RECORD SET:
-- Start --

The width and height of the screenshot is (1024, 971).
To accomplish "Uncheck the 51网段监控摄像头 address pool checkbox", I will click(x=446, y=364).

-- End --
-- Start --

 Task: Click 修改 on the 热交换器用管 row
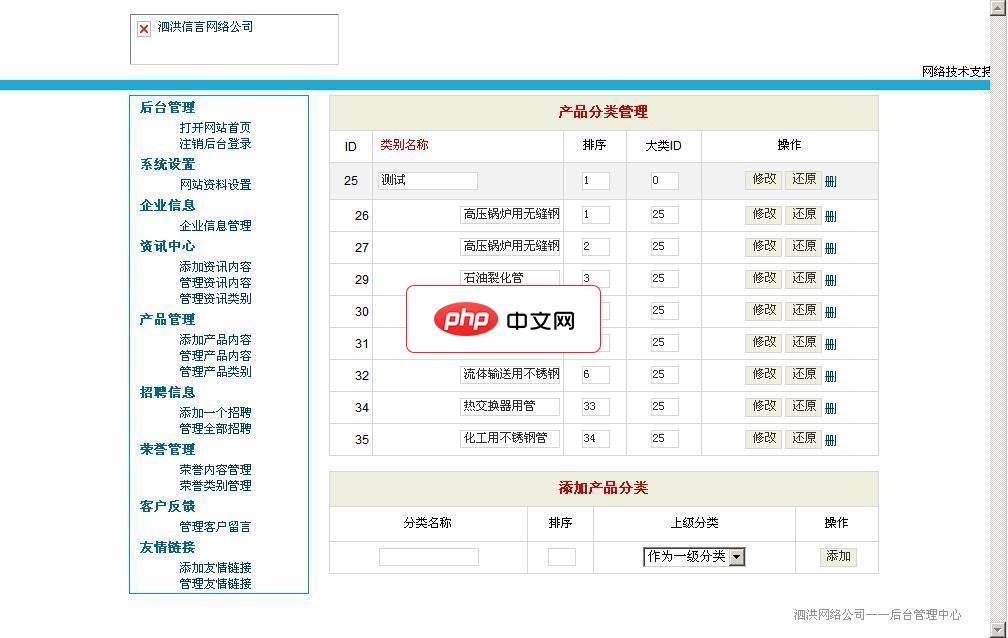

-- End --
-- Start --

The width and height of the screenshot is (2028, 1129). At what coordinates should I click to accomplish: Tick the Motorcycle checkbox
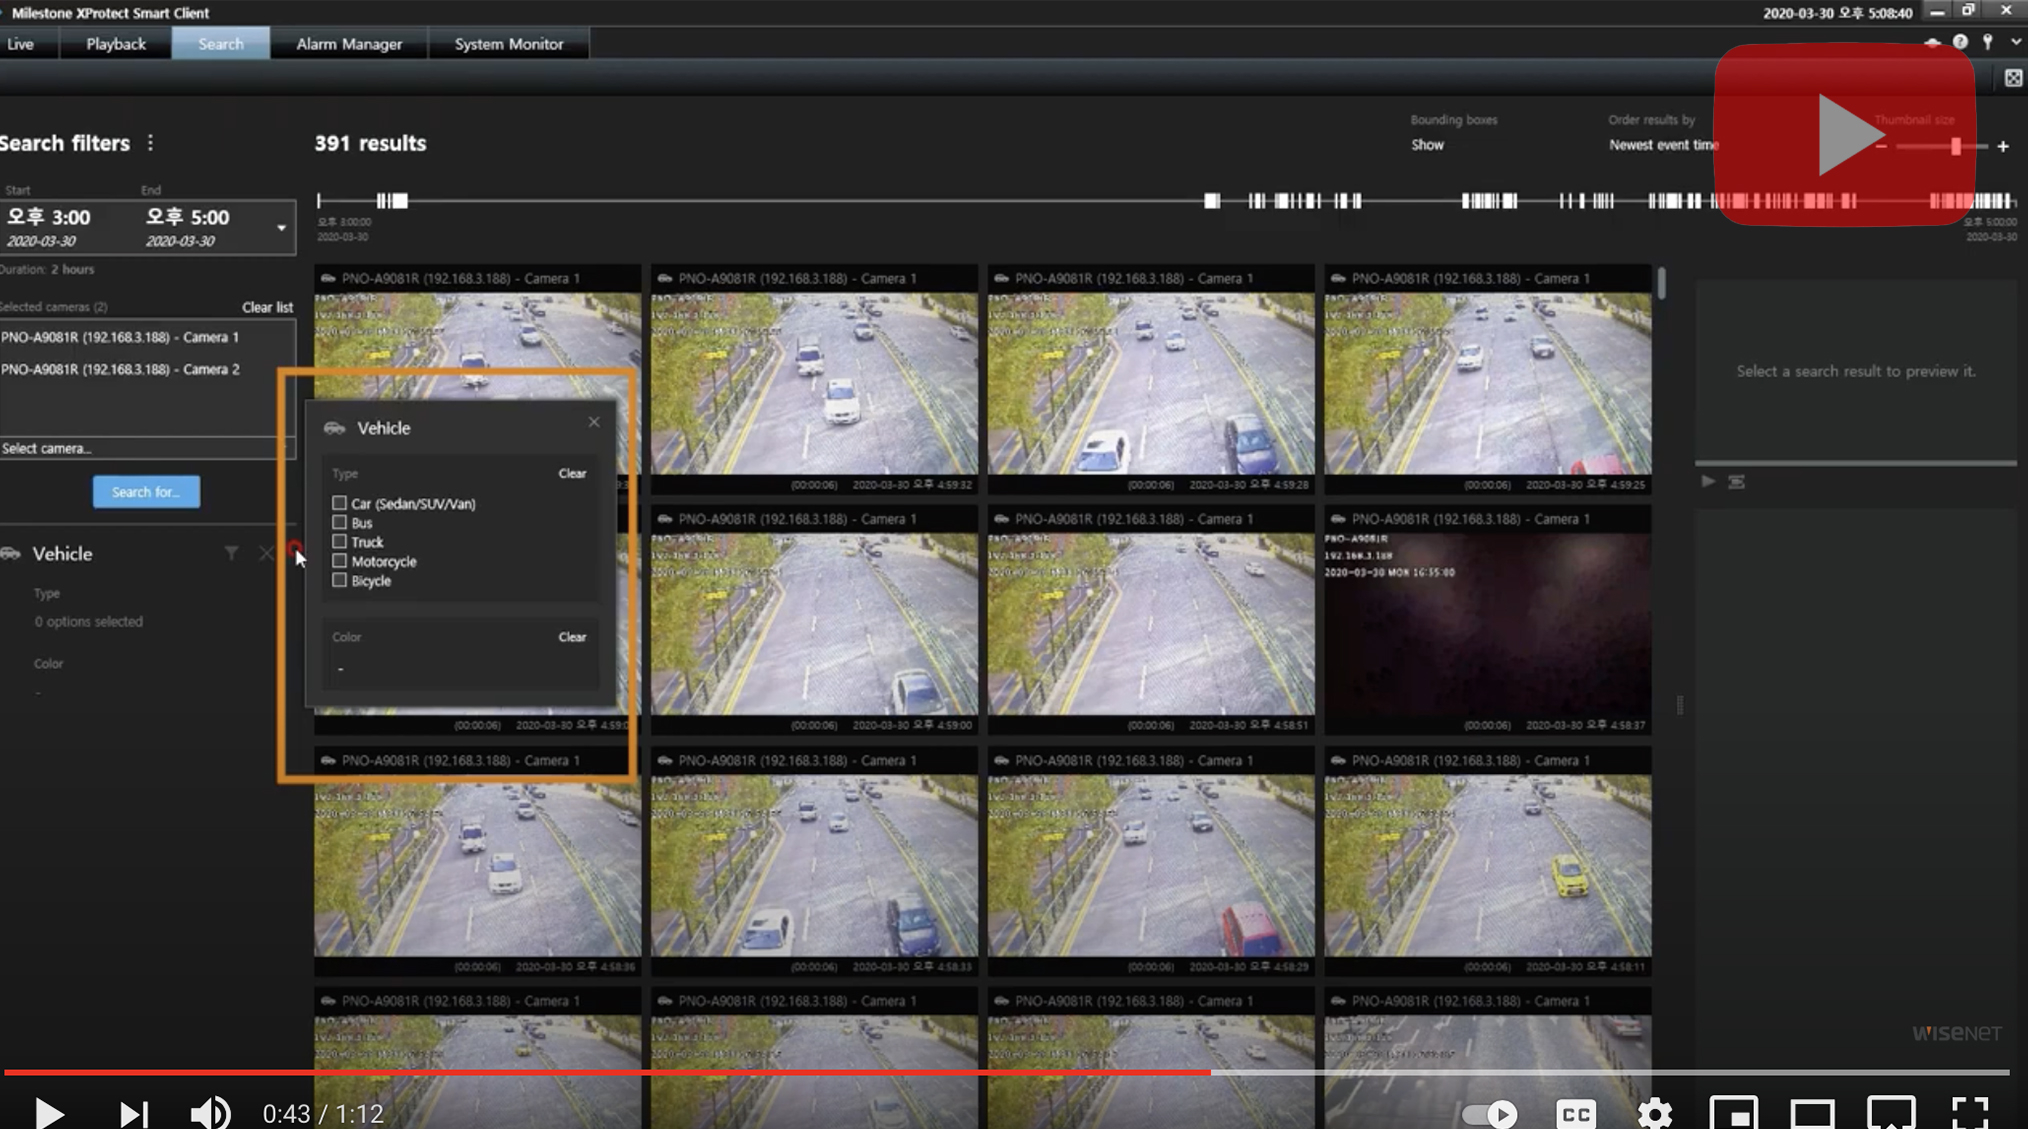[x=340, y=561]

-- End --

THE REQUEST: Which lines of the records contain the word "checkbox" in that exact case? Gather each such line and copy it in full.

EXERCISE RESPONSE:
To accomplish "Uncheck the 51网段监控摄像头 address pool checkbox", I will click(x=446, y=364).
The width and height of the screenshot is (2028, 1129). At what coordinates should I click to accomplish: Tick the Motorcycle checkbox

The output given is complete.